Unternehmen mit wenig Erfahrung in Sachen Entwicklung, KI und maschinelles Lernen werden mit den Angeboten von Microsoft und insbesondere Amazon gut zurechtkommen.
Der SaaS-Service richtet sich nach HPE-Angaben an professionelle Entwickler, Startups sowie Unternehmen und beinhaltet mehr als 60 APIs und Services für KI-Anwendungen mit Schwerpunkt maschinelles Lernen – darunter auch Deep Learning.
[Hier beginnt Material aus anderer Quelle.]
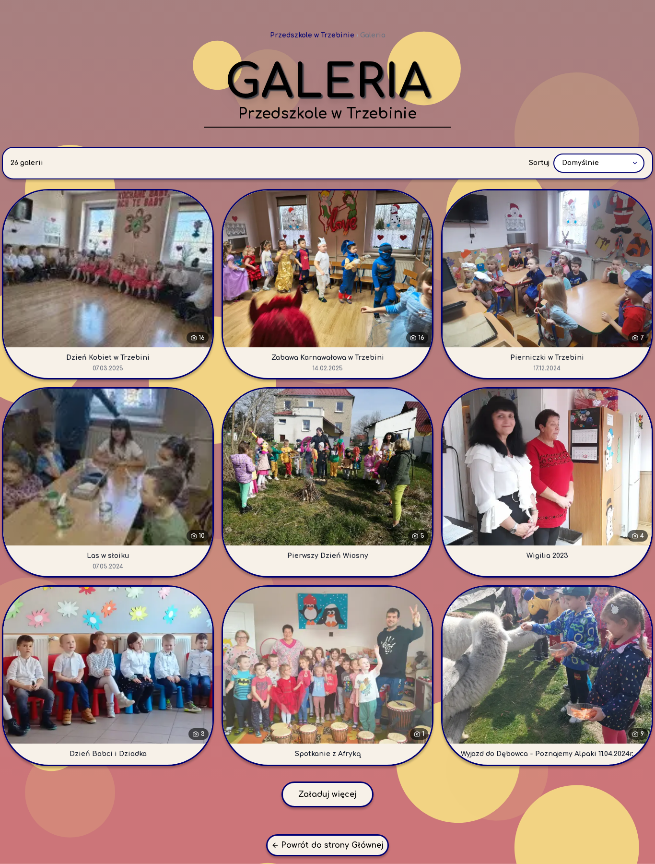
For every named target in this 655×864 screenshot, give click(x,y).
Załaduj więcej (327, 794)
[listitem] (108, 284)
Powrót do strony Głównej (332, 845)
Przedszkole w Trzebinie (312, 35)
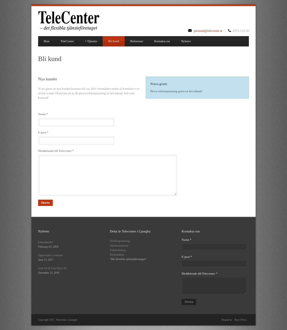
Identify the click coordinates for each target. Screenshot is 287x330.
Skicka (45, 202)
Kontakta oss (162, 41)
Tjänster (91, 41)
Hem (46, 41)
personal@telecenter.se (208, 31)
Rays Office (241, 319)
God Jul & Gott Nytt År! (52, 268)
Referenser (136, 41)
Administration (119, 245)
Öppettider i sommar (50, 255)
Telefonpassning (120, 241)
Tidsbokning (118, 250)
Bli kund (113, 41)
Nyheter (186, 41)
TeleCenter (67, 41)
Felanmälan (117, 254)
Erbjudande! (45, 242)
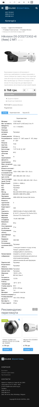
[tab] (4, 112)
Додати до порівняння (14, 101)
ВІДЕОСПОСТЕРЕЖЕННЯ (15, 28)
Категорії (9, 21)
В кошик (6, 349)
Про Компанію (6, 375)
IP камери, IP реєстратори (10, 30)
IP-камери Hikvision (25, 30)
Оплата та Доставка (7, 372)
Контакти (4, 370)
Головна (3, 28)
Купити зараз (10, 94)
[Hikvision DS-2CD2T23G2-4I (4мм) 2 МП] (20, 56)
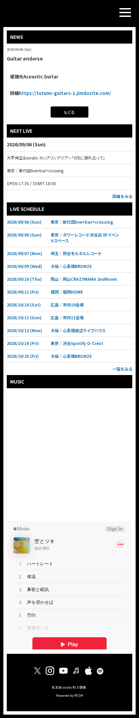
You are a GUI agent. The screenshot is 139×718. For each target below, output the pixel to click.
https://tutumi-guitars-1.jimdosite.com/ (65, 93)
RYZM (78, 695)
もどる (69, 112)
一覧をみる (122, 369)
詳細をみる (122, 196)
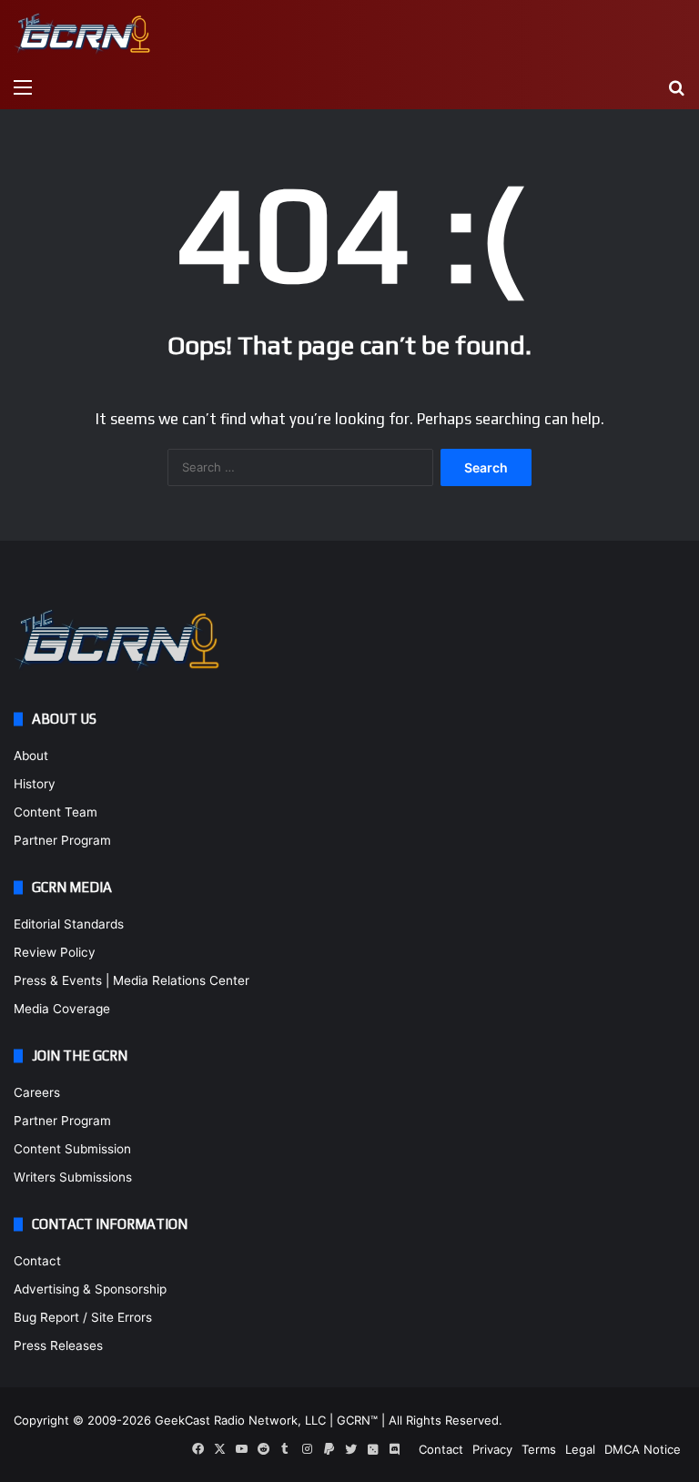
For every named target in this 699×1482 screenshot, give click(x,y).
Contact (37, 1261)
Mit Haven können KI-Anwendungen generiert werden wie Predicitve Analytics, Gesichtserkennung, Speech-to-Text-Funktionen, Empfehlungsdienste und wissensbasierte Graphanalyse – Letzteres ist letztendlich Bilderkennung in Videos. An Daten lassen sich strukturierte und unstrukturierte Text-, Audio-, Bild-, soziale, Web- und Videoquellen entweder aus dem eigenen Fundus oder sozialen Netzen und dem Internet nutzen. Der HPE-Service ist in zwei Anwendungsbereiche aufgeteilt: Der Big-DataAnalytics-Service „Vertica“zielt auf das BigData-Umfeld im Unternehmensbereich. „IDOL“hingegen dient mehr als Analysewerkzeug im Web, mit dem große Datenmengen etwa aus sozialen Netzwerken schnell untersucht werden können.
Haven OnDemand wird als Freemium-Produkt über die Microsoft Azure Cloud angeboten, Azure ist also Voraussetzung, um den HPEService nutzen zu können.
Salesforce Einstein
Einen ganz anderen Ansatz als die bislang vorgestellten Dienste verfolgt Cloud-Pionier Salesforce mit seinem KI-Service Einstein. Er unterstützt Salesforce-Kunden mit KI-Algorithmen, die im Hintergrund arbeiten, ohne dass sich der Anwender explizit darum kümmern muss. Allerdings werden die Services nur für Salesforce-Kunden bereitgestellt.
Jeder Salesforce-Anwender kann mit Einstein KI-Funktionen für Marketing und Analytics bis hin zum Verkauf nutzen. Die Services werden dabei entweder in die bestehenden Angebote integriert oder als als Zusatzdienste bereitgestellt. Mittels maschinellem Lernen, Predictive Analytics, natürlicher Sprachverarbeitung und intelligenter Datenerkennung können Modelle automatisch für jeden einzelnen Kunden angepasst werden.
„Predictive Lead Scoring“erlaubt es beispielsweise Vertriebsmitarbeitern, sich auf die vielversprechendsten Leads zu konzentrieren. „Opportunity Insights“gibt Warnmeldungen aus, wenn Geschäftsparameter nach oben oder unten ausschlagen. Und „Product Recommendations“passt Produktempfehlungen individuell an die Bedürfnisse des Käufers an.
Für das Generieren und Trainieren der Modelle greift Salesforce auf alle Daten zurück, die dem Unternehmen zur Verfügung stehen – also Kundendaten, Aktivitätsdaten von Chatter, E-Mail, E-Commerce, Social-Media-Daten wie Tweets und Bilder und sogar IoT-Signale. Das mag heikel erscheinen, weil hier Kundendaten von zahlreichen Unternehmen verarbeitet werden. Salesforce versichert aber, dass alle Datenschutzregularien beachtet werden und die Daten anonymisiert in die Entwicklung der AI-Modelle einfließen.